— start of Available records —
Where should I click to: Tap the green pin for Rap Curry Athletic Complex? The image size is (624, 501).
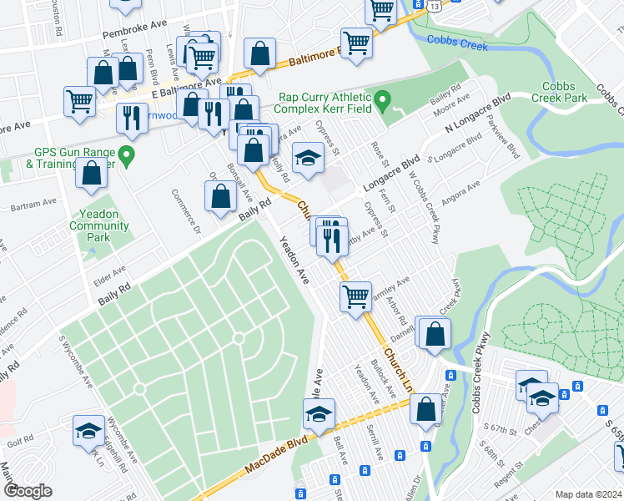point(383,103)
— end of Available records —
— start of Available records —
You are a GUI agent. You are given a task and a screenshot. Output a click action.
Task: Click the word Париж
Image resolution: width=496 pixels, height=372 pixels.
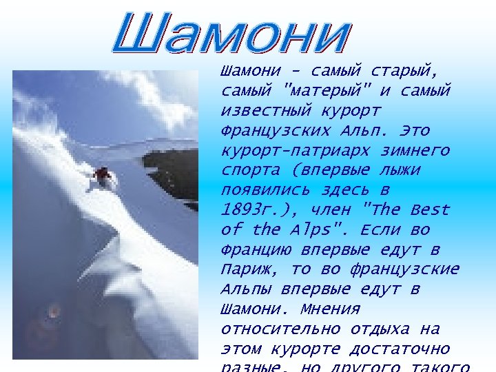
— end of Available records —
▸ Instructions for the task
Please rewrite the stretch from the line containing "You are a GUI" through the line containing "Image resolution: width=496", swapping "click action" for "tap action" and keeping everything else the same. Return only those lines.

▸ Task answer
You are a GUI agent. You are given a task and a screenshot. Output a tap action.
Task: Click the word Париж
Image resolution: width=496 pixels, height=372 pixels.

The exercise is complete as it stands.